§ Work to complete: Once you find the line with "Image resolution: width=220, height=2576.", copy it and every line after it through the end of the entries below, exactly as written.

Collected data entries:
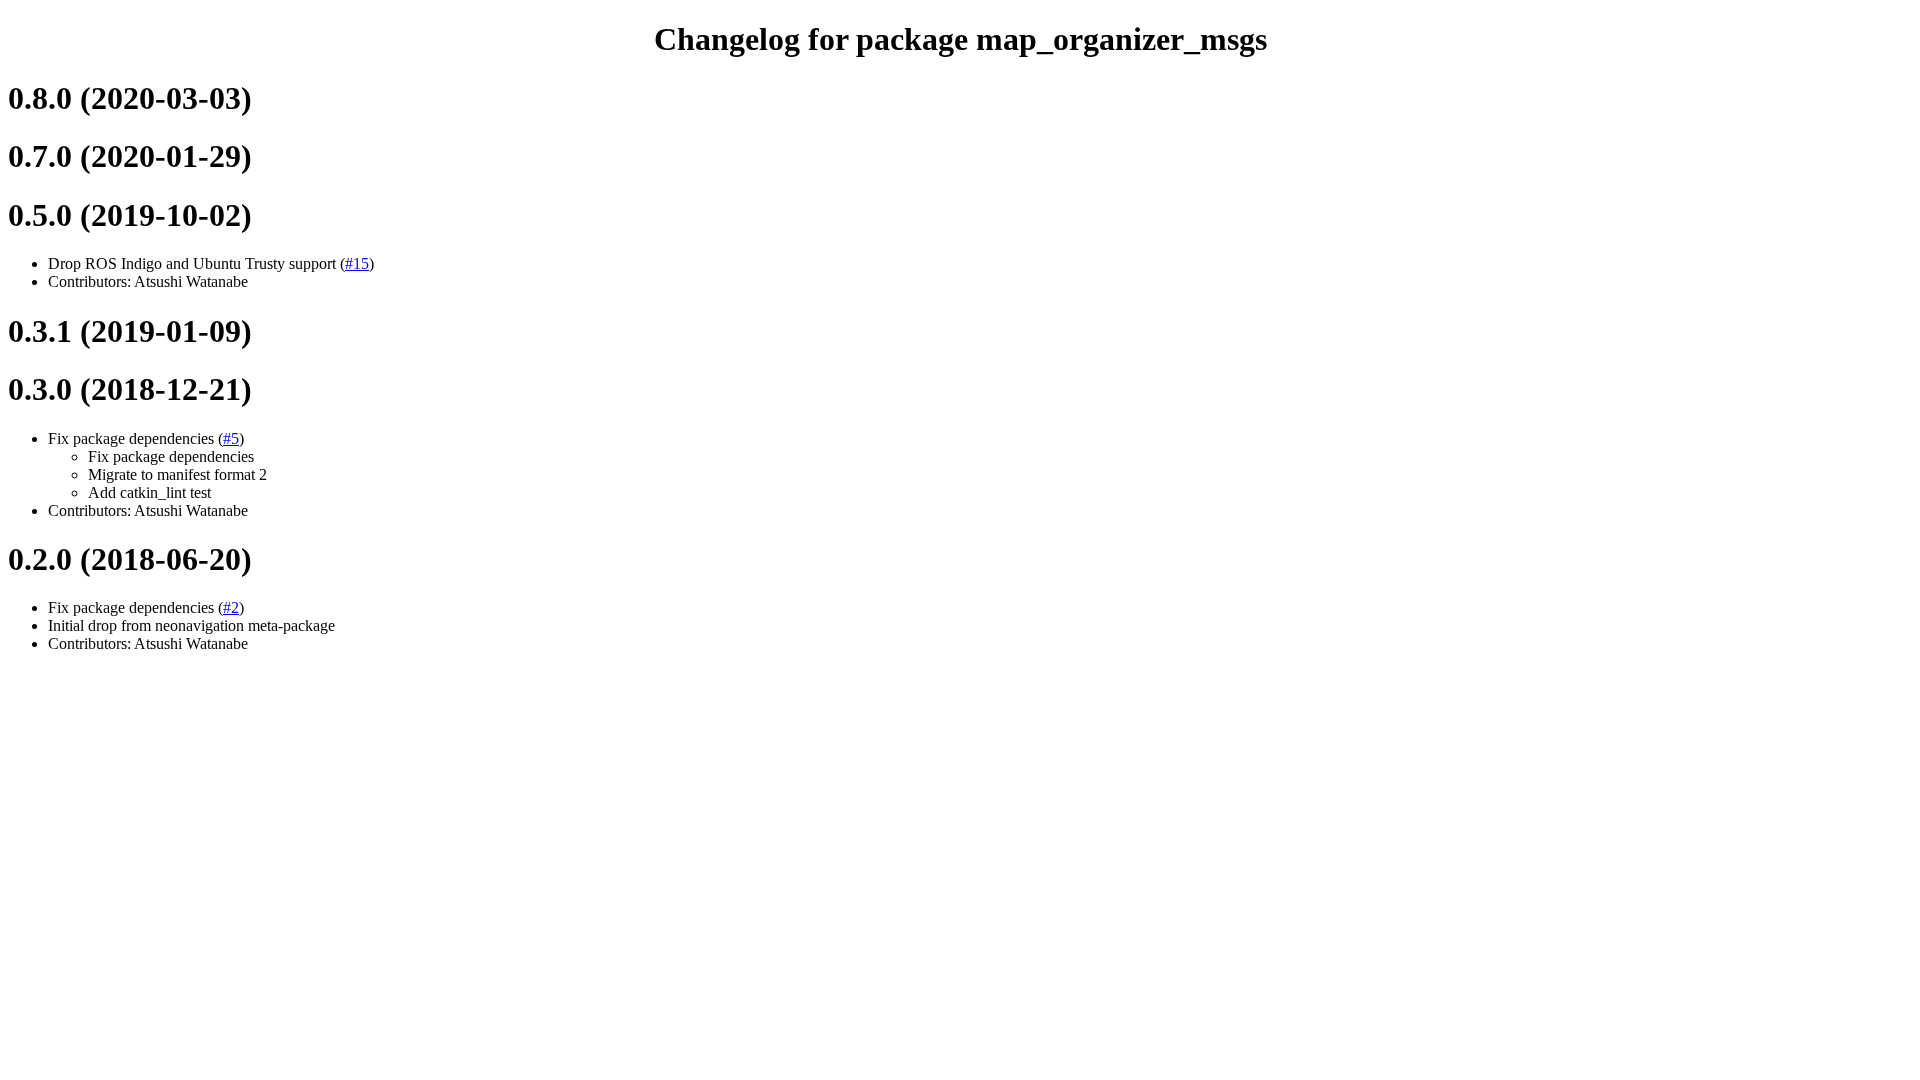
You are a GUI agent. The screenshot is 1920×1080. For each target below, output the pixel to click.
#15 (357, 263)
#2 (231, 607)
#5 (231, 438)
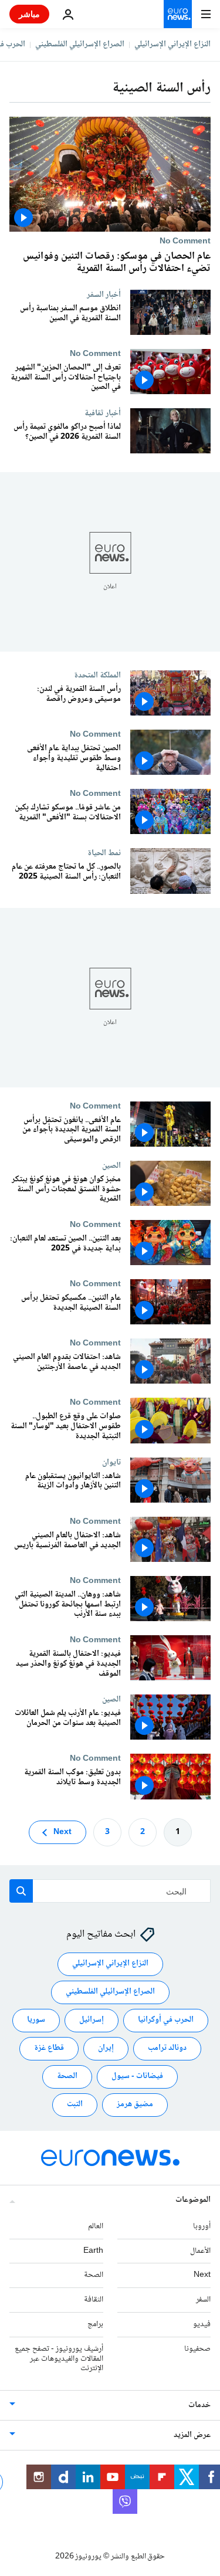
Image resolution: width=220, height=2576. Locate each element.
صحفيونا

§ Exercise output:
Image resolution: width=220, height=2576. Locate each element.
صحفيونا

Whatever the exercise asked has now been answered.